_Document passage_
::::::

A profitable way to invest in many industries is through the "support" business -- those that help facilitate the main business at hand. The best example of this situation is probably air travel, where it seems like people have made more money from firms like Sabre Group Holdings (NYSE: TSG), the operator of a major computer reservation system, and OAG, the Official Airline Guide, than airlines themselves. While the banking business has been quite profitable on its own, businesses that support it can also find lucrative niches. Fair Isaac & Co. (NYSE: FIC), the developer of credit scoring and other products for the financial services industry, has found just that kind of sweet spot.
Fair Isaac was a pioneer in the creation of credit scoring technologies, which are now commonplace in the granting and maintenance of consumer credit like credit cards and lines of credit. You may not know it, but every time you apply for a credit card, you are most likely "graded" by a computer scoring system. This system combines data you provide on the application as well as information gleaned from your credit report. A higher score will be awarded to those who pay obligations on time, hold steady jobs, and maintain balances below their credit limits. Developing the exact scoring methodology (i.e., how many points to deduct for a late payment) and software to implement it is a major part of Fair Isaac's business.

::::::

_Provided information_
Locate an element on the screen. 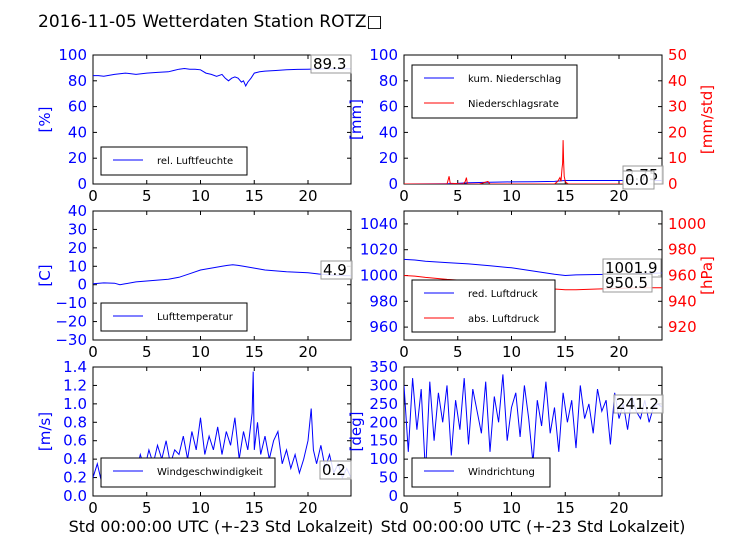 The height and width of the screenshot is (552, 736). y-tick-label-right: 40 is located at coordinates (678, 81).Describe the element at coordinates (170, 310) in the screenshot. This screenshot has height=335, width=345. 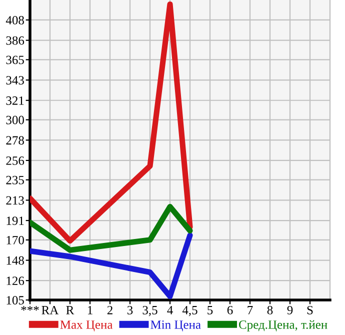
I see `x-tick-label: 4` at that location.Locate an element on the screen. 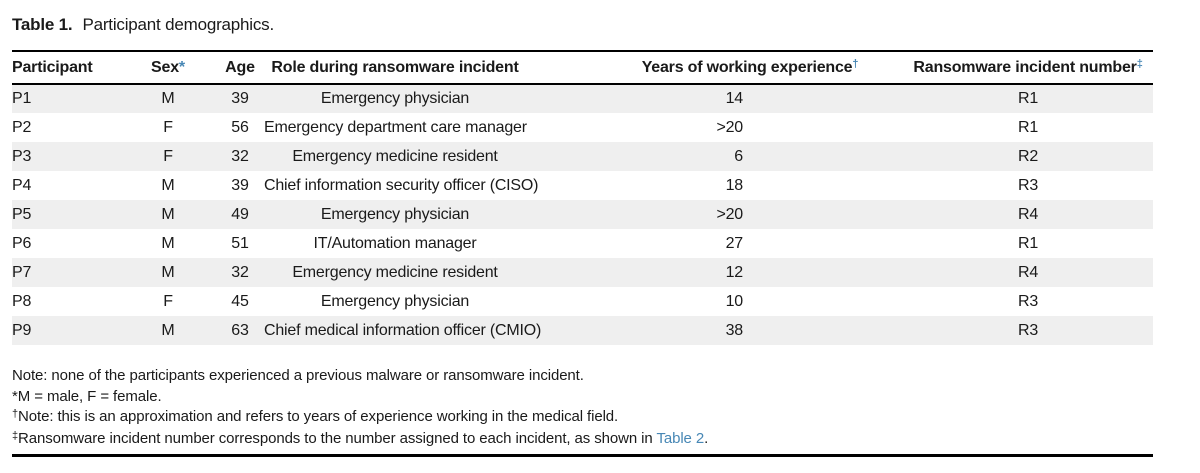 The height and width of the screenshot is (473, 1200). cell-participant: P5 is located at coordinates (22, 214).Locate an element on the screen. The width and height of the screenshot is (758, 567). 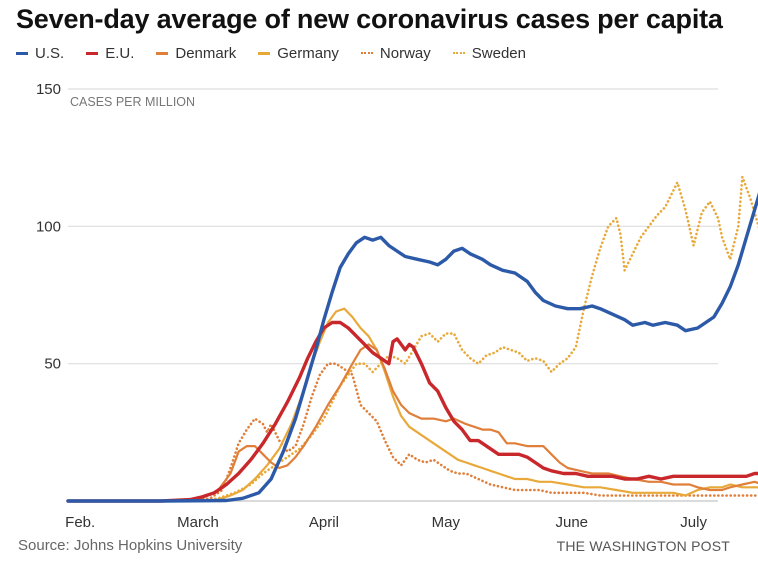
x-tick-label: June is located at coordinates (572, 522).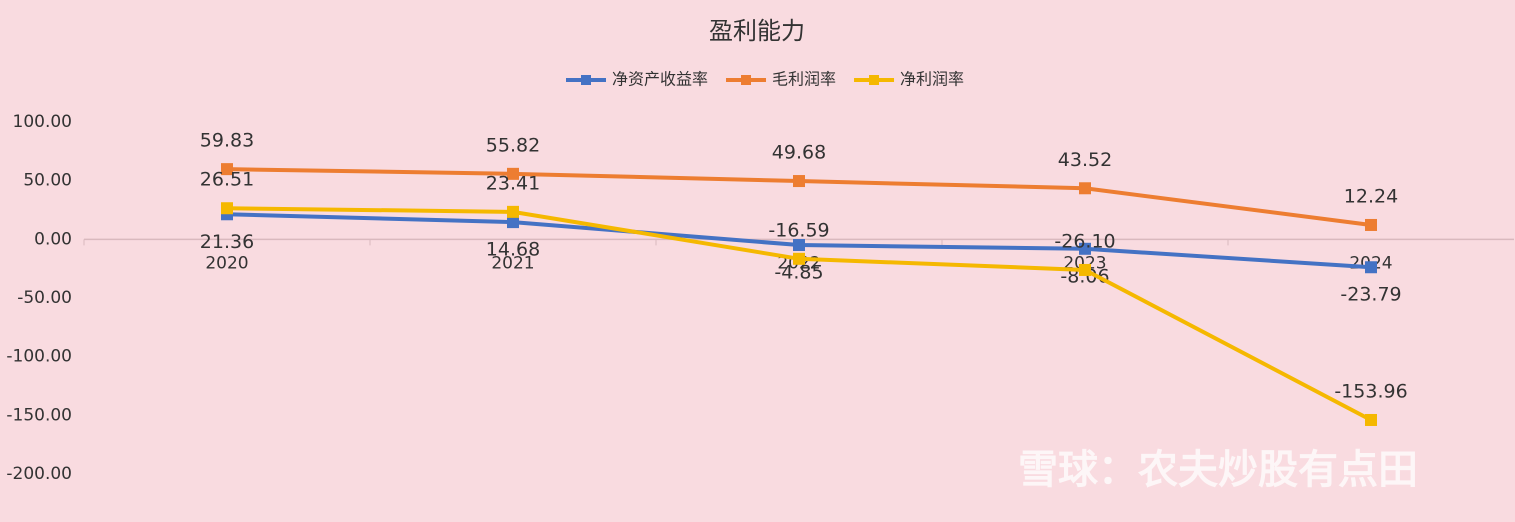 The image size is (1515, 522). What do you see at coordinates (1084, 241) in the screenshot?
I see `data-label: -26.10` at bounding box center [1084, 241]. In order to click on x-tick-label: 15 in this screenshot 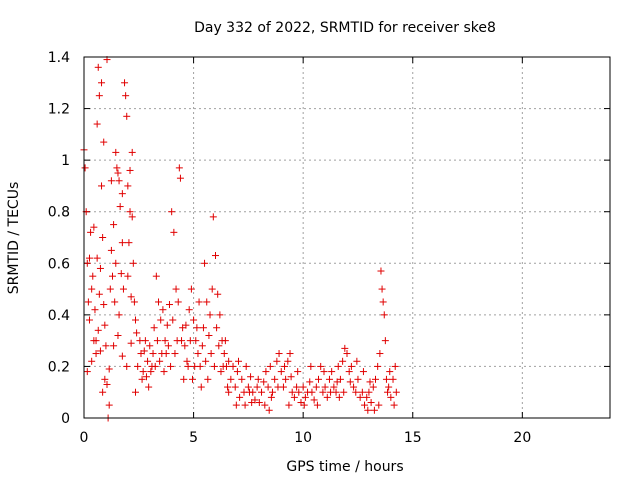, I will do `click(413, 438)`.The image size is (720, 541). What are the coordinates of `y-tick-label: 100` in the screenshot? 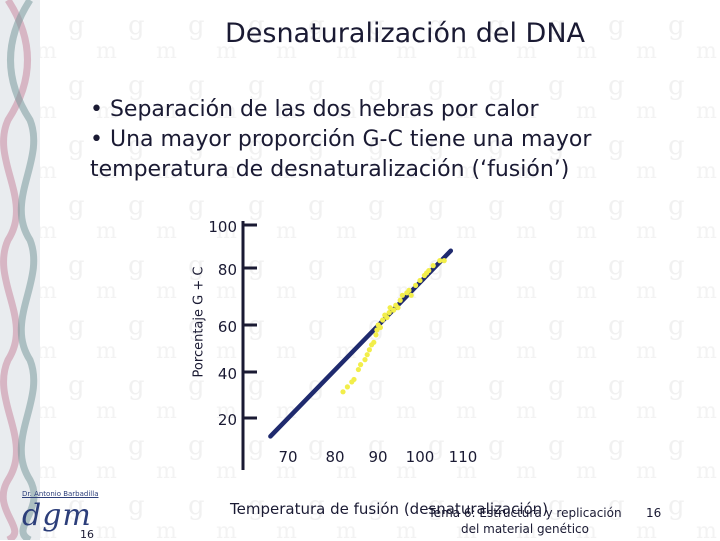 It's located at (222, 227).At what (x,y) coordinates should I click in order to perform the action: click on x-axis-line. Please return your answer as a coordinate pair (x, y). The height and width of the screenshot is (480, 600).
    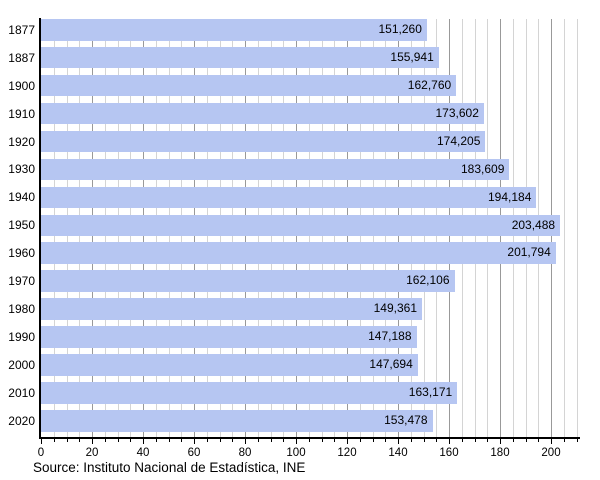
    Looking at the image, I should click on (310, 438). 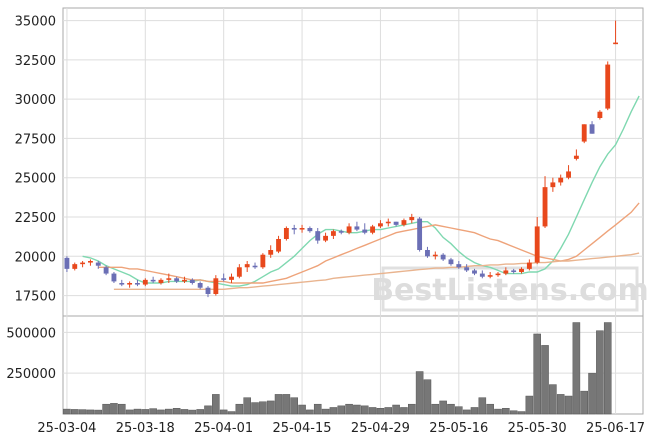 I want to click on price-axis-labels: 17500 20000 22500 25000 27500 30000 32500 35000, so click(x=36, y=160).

::::::

_Exercise aim_
Reproduce the passage about Fair Isaac above word for word, from "A profitable way" down to "of sweet spot.".

_Exercise solution_
A profitable way to invest in many industries is through the "support" business -- those that help facilitate the main business at hand. The best example of this situation is probably air travel, where it seems like people have made more money from firms like Sabre Group Holdings (NYSE: TSG), the operator of a major computer reservation system, and OAG, the Official Airline Guide, than airlines themselves. While the banking business has been quite profitable on its own, businesses that support it can also find lucrative niches. Fair Isaac & Co. (NYSE: FIC), the developer of credit scoring and other products for the financial services industry, has found just that kind of sweet spot.